His favorites theorical books are: “Historical Text as Literary Artifact” by Hayden White and Michel de Certeau’ “The Writing of History”.·
Heroes stories would always accompany him, just differently now.
Bertolt Hoover
History of mentalities / Les Annales
Intimate relationships, basic habits and attitudes. / Culture
Bertie has always been a much reticent and shy guy. As he grew up, he consolidated his sullen personality, but maintained a friendly attitude towards anyone who needed him. That’s why he thought that the priority in his studies was to be at the service of his classmates.
So, although he was passionate about research and was a fan of the French Les Annales current, he considered his mission to be in the Archive. As a cataloger, organizer and curator of ancient documents.
But the ways of History are always mysterious, and Doctor Magath showed him that other way of being was possible. Before Bertolt picked his specialty, he met Theo Magath, a professor who recently had finished writing a book: “The Idea of Death in Liberio’s Ghetto in Marley During its War Against Eldia (Paradis)” (long-ass titles are historians specialty btw). After Magath ended his book’ presentation, Bertolt reached him. They talked for hours and finally, he felt inspired into pursuing his true passion. Magath gifted him “The Historian’s Craft” by Marc Bloch as a way to reminding him his way.
By the time Bertolt took History of Mentalities as optional class, he already had some basic notions about Les Annales, Lucien Febvre, Marc Bloch, Fernand Braudel, Jacques Le Goff and such.
Being the gentle giant he is, Bertolt finds joy in reading about different lifestyles in diverse cultures. He constantly wonders about the origin of social constructs and the way they shape thinking as much as identity.
This boy is a wonder, he might not be the best in oral presentations or
extracurricular activities but sure as hell he’ll graduate with honors.
Annie Leonhart
Oral history, about institutions. Particularly, police and justice system in early XXs.
Albeit she got into the same University than Bertolt and Reiner, even shared classes and hopes, Annie regularly felt disconnected from her studies. With time she realized it wasn't due her career itself but rather because of the currents that her professors had suggested her taking. Until now.
Talking with Hitch and Marlow about their doubts concerning subjects and departments it came up the topics of history and present time but also oral history. She’d never heard something like that before. So, that very same week, Annie started searching for information about that.
She ended up with more questions: is it all of this just academic journalism? Or maybe sociology? When we can talk about regular history and when it starts being present time? If she introduces interviews due oral history, then that makes it an interdisciplinary work? Which are the best systems for analyzing data? Definitely, she’ll need help from anthropology and sociology departments if she wants to keep going.
Contrary to her initial prognostic, philosophy and history of historic writing became her new allies, and the text “Le temps présent et l'historiographie contemporaine” (Present Time and Contemporary Historiography) by Bédarida among others, provided Annie another perspective.

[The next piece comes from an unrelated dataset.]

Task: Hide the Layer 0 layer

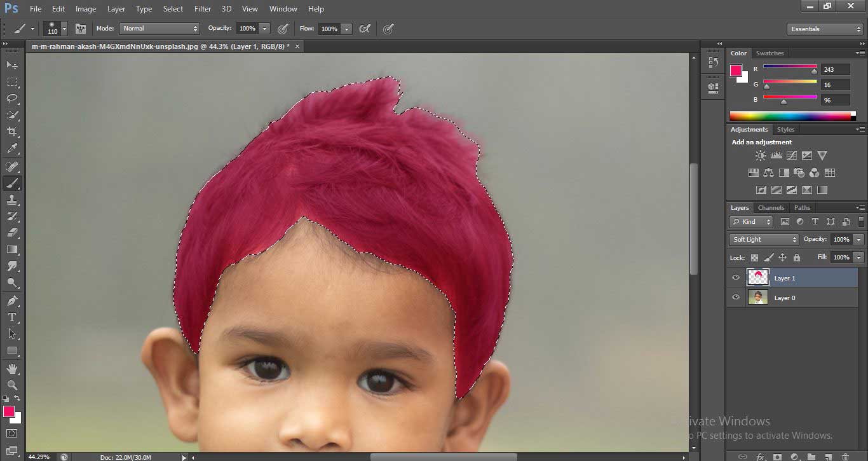Action: coord(736,297)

Regarding her favorite topics, she wouldn’t say that she selected them freely. They were just practical preferences. For institutions own extensive archives and numerous functionaries. One way or another, she ended up tangled in judicial system and police issues.
With new tools and object for studying, one could find Annie having a blast as detective too. Even if her academic essays focus on institutions’ history and configuration, she’s also working in corruption and more. She doesn’t do it because she believes it’s the right thing, but besides, the thrill of the tea is spicy. Although she won’t admit it.